- **Task instructions**
Copy out all of the records below word for word, line by line.

- **Extracted records**
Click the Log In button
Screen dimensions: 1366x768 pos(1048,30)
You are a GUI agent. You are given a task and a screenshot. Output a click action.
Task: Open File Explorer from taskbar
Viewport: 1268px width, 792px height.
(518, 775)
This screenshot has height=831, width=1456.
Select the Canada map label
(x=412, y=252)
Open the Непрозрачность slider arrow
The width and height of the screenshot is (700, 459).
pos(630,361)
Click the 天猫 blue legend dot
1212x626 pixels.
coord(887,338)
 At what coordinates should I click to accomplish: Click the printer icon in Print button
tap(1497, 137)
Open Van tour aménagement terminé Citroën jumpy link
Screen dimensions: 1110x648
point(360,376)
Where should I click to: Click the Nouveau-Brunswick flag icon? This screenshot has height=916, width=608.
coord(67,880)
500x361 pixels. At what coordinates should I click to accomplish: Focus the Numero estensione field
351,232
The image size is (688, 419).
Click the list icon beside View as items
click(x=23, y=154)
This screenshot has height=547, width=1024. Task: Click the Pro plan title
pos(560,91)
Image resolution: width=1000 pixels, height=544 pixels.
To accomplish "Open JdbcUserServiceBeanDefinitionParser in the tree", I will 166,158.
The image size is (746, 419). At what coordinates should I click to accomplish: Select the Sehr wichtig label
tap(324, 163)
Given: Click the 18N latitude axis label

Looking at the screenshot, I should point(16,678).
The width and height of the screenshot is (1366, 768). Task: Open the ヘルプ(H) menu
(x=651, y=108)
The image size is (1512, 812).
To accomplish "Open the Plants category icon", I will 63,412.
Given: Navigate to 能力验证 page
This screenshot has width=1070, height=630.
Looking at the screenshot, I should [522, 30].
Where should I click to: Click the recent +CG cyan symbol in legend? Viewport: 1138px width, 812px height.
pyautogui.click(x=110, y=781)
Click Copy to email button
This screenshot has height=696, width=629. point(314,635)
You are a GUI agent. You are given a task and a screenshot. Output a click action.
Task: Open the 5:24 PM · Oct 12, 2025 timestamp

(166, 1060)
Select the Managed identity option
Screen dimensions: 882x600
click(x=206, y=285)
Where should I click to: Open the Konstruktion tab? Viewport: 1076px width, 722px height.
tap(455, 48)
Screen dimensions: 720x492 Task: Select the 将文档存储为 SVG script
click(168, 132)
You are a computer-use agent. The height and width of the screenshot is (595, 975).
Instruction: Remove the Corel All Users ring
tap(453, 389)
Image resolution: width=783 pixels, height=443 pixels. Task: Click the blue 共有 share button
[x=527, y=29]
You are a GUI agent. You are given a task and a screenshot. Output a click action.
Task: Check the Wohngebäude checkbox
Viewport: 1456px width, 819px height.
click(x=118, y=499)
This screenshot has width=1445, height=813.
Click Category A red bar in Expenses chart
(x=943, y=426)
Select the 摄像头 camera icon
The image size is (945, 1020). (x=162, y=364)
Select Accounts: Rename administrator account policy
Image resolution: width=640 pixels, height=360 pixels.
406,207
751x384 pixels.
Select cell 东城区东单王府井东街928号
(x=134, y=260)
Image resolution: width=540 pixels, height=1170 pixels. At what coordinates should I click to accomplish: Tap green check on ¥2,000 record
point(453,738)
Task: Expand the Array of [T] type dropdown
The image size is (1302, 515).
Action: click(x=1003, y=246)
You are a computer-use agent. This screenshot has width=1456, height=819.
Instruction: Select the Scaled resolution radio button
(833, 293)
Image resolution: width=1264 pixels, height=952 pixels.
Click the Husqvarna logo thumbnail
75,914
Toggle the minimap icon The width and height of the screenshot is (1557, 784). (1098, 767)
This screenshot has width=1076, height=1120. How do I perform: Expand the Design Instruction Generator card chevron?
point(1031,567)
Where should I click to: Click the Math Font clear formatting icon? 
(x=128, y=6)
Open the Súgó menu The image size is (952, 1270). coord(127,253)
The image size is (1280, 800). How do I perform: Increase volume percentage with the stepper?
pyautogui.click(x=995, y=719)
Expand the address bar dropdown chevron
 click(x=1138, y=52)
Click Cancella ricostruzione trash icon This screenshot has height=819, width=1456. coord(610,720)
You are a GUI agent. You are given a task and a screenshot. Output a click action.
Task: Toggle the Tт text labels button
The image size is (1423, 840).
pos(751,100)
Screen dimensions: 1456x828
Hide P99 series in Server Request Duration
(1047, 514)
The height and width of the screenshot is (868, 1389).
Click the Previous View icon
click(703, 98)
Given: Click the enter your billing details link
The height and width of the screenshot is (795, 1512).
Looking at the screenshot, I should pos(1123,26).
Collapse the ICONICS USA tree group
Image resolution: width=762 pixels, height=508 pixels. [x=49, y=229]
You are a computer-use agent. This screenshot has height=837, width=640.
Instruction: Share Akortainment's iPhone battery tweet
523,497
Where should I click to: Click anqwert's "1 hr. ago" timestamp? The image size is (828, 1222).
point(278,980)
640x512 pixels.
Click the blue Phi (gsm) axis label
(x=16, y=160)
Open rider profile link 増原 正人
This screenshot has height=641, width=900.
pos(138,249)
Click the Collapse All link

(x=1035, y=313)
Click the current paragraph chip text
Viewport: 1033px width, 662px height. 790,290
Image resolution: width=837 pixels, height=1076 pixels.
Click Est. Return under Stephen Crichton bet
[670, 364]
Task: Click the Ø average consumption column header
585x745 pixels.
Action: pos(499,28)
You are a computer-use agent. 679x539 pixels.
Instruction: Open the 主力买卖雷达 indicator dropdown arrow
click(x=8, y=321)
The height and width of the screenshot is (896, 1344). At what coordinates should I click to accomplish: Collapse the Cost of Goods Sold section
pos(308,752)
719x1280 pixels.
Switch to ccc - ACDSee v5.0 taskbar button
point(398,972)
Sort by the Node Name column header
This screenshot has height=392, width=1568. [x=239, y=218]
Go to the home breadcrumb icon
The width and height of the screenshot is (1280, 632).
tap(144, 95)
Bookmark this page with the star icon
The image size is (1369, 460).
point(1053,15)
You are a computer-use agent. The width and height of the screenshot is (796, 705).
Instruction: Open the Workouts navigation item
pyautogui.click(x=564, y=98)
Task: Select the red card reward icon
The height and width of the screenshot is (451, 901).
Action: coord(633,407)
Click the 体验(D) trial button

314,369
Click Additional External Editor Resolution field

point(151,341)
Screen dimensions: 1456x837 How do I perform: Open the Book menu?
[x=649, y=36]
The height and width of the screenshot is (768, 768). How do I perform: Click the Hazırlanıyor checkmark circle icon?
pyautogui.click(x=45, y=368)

- **Task answer**
Click the Log In button
Screen dimensions: 1366x768 pos(1048,30)
You are a GUI agent. You are given a task and a screenshot. Output a click action.
Task: Open File Explorer from taskbar
Viewport: 1268px width, 792px height.
(518, 775)
This screenshot has height=831, width=1456.
Select the Canada map label
(x=412, y=252)
Open the Непрозрачность slider arrow
The width and height of the screenshot is (700, 459).
pos(630,361)
Click the 天猫 blue legend dot
1212x626 pixels.
coord(887,338)
 At what coordinates should I click to accomplish: Click the printer icon in Print button
tap(1497, 137)
Open Van tour aménagement terminé Citroën jumpy link
Screen dimensions: 1110x648
point(360,376)
Where should I click to: Click the Nouveau-Brunswick flag icon? This screenshot has height=916, width=608.
coord(67,880)
500x361 pixels. At what coordinates should I click to accomplish: Focus the Numero estensione field
351,232
The image size is (688, 419).
Click the list icon beside View as items
click(x=23, y=154)
This screenshot has height=547, width=1024. Task: Click the Pro plan title
pos(560,91)
Image resolution: width=1000 pixels, height=544 pixels.
To accomplish "Open JdbcUserServiceBeanDefinitionParser in the tree", I will 166,158.
The image size is (746, 419). At what coordinates should I click to accomplish: Select the Sehr wichtig label
tap(324, 163)
Given: Click the 18N latitude axis label

Looking at the screenshot, I should point(16,678).
The width and height of the screenshot is (1366, 768). Task: Open the ヘルプ(H) menu
(x=651, y=108)
The image size is (1512, 812).
To accomplish "Open the Plants category icon", I will 63,412.
Given: Navigate to 能力验证 page
This screenshot has width=1070, height=630.
Looking at the screenshot, I should [522, 30].
Where should I click to: Click the recent +CG cyan symbol in legend? Viewport: 1138px width, 812px height.
pyautogui.click(x=110, y=781)
Click Copy to email button
This screenshot has height=696, width=629. point(314,635)
You are a GUI agent. You are given a task and a screenshot. Output a click action.
Task: Open the 5:24 PM · Oct 12, 2025 timestamp

(166, 1060)
Select the Managed identity option
Screen dimensions: 882x600
click(x=206, y=285)
Where should I click to: Open the Konstruktion tab? Viewport: 1076px width, 722px height.
tap(455, 48)
Screen dimensions: 720x492 Task: Select the 将文档存储为 SVG script
click(168, 132)
You are a computer-use agent. The height and width of the screenshot is (595, 975).
Instruction: Remove the Corel All Users ring
tap(453, 389)
Image resolution: width=783 pixels, height=443 pixels. Task: Click the blue 共有 share button
[x=527, y=29]
You are a GUI agent. You are given a task and a screenshot. Output a click action.
Task: Check the Wohngebäude checkbox
Viewport: 1456px width, 819px height.
click(x=118, y=499)
This screenshot has width=1445, height=813.
Click Category A red bar in Expenses chart
(x=943, y=426)
Select the 摄像头 camera icon
The image size is (945, 1020). (x=162, y=364)
Select Accounts: Rename administrator account policy
Image resolution: width=640 pixels, height=360 pixels.
406,207
751x384 pixels.
Select cell 东城区东单王府井东街928号
(x=134, y=260)
Image resolution: width=540 pixels, height=1170 pixels. At what coordinates should I click to accomplish: Tap green check on ¥2,000 record
point(453,738)
Task: Expand the Array of [T] type dropdown
The image size is (1302, 515).
Action: click(x=1003, y=246)
You are a computer-use agent. This screenshot has width=1456, height=819.
Instruction: Select the Scaled resolution radio button
(833, 293)
Image resolution: width=1264 pixels, height=952 pixels.
Click the Husqvarna logo thumbnail
75,914
Toggle the minimap icon The width and height of the screenshot is (1557, 784). (1098, 767)
This screenshot has width=1076, height=1120. How do I perform: Expand the Design Instruction Generator card chevron?
point(1031,567)
Where should I click to: Click the Math Font clear formatting icon? 
(x=128, y=6)
Open the Súgó menu The image size is (952, 1270). coord(127,253)
The image size is (1280, 800). How do I perform: Increase volume percentage with the stepper?
pyautogui.click(x=995, y=719)
Expand the address bar dropdown chevron
 click(x=1138, y=52)
Click Cancella ricostruzione trash icon This screenshot has height=819, width=1456. coord(610,720)
You are a GUI agent. You are given a task and a screenshot. Output a click action.
Task: Toggle the Tт text labels button
The image size is (1423, 840).
pos(751,100)
Screen dimensions: 1456x828
Hide P99 series in Server Request Duration
(1047, 514)
The height and width of the screenshot is (868, 1389).
Click the Previous View icon
click(703, 98)
Given: Click the enter your billing details link
The height and width of the screenshot is (795, 1512).
Looking at the screenshot, I should pos(1123,26).
Collapse the ICONICS USA tree group
Image resolution: width=762 pixels, height=508 pixels. [x=49, y=229]
You are a computer-use agent. This screenshot has height=837, width=640.
Instruction: Share Akortainment's iPhone battery tweet
523,497
Where should I click to: Click anqwert's "1 hr. ago" timestamp? The image size is (828, 1222).
point(278,980)
640x512 pixels.
Click the blue Phi (gsm) axis label
(x=16, y=160)
Open rider profile link 増原 正人
This screenshot has height=641, width=900.
pos(138,249)
Click the Collapse All link

(x=1035, y=313)
Click the current paragraph chip text
Viewport: 1033px width, 662px height. 790,290
Image resolution: width=837 pixels, height=1076 pixels.
Click Est. Return under Stephen Crichton bet
[670, 364]
Task: Click the Ø average consumption column header
585x745 pixels.
Action: pos(499,28)
You are a computer-use agent. 679x539 pixels.
Instruction: Open the 主力买卖雷达 indicator dropdown arrow
click(x=8, y=321)
The height and width of the screenshot is (896, 1344). At what coordinates should I click to accomplish: Collapse the Cost of Goods Sold section
pos(308,752)
719x1280 pixels.
Switch to ccc - ACDSee v5.0 taskbar button
point(398,972)
Sort by the Node Name column header
This screenshot has height=392, width=1568. [x=239, y=218]
Go to the home breadcrumb icon
The width and height of the screenshot is (1280, 632).
tap(144, 95)
Bookmark this page with the star icon
The image size is (1369, 460).
point(1053,15)
You are a computer-use agent. The width and height of the screenshot is (796, 705).
Instruction: Open the Workouts navigation item
pyautogui.click(x=564, y=98)
Task: Select the red card reward icon
The height and width of the screenshot is (451, 901).
Action: coord(633,407)
Click the 体验(D) trial button

314,369
Click Additional External Editor Resolution field

point(151,341)
Screen dimensions: 1456x837 How do I perform: Open the Book menu?
[x=649, y=36]
The height and width of the screenshot is (768, 768). How do I perform: Click the Hazırlanıyor checkmark circle icon?
pyautogui.click(x=45, y=368)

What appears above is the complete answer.